### Task prompt
Only these lines of the data below are wanted: the one with "Where should I click to: Visit", the one with "You are a computer-use", and any lines between them, each repeated exactly.

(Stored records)
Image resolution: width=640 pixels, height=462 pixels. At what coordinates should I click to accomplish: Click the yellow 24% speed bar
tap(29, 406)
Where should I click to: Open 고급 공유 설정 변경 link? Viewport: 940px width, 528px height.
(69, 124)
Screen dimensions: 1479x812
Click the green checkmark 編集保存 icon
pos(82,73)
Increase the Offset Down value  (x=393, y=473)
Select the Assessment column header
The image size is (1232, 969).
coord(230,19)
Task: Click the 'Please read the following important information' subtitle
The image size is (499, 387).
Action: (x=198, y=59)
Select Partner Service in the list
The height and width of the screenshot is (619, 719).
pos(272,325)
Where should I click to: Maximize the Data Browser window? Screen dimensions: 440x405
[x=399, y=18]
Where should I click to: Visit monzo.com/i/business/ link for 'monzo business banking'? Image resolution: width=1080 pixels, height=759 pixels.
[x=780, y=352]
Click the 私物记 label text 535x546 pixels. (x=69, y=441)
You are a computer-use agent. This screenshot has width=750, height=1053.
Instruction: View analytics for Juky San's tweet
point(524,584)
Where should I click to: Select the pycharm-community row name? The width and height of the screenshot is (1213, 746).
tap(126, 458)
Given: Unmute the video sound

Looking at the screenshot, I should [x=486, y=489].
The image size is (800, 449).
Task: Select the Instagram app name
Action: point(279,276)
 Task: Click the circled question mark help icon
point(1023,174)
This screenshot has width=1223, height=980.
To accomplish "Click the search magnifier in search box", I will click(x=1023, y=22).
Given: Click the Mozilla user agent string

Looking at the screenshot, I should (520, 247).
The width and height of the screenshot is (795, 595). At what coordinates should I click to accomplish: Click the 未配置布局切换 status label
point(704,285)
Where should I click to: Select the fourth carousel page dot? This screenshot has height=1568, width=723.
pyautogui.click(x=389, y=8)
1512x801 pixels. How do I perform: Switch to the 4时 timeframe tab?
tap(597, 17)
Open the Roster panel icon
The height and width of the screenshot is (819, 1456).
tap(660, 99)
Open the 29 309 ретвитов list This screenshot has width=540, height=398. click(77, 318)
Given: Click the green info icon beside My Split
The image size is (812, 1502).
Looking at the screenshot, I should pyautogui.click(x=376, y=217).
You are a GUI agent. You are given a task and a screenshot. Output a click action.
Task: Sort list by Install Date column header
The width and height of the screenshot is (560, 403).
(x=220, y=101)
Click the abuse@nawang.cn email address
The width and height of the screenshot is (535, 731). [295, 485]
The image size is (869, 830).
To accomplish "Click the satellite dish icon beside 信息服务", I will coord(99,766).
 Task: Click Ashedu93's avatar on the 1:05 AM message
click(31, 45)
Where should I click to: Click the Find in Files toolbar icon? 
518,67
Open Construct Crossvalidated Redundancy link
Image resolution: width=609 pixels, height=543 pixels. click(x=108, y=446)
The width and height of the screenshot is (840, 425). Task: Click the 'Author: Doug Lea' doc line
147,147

### Written solution
Where should I click to: Visit monzo.com/i/business/ link for 'monzo business banking'? Image resolution: width=1080 pixels, height=759 pixels.
[x=780, y=352]
Click the 私物记 label text 535x546 pixels. (x=69, y=441)
You are a computer-use agent. This screenshot has width=750, height=1053.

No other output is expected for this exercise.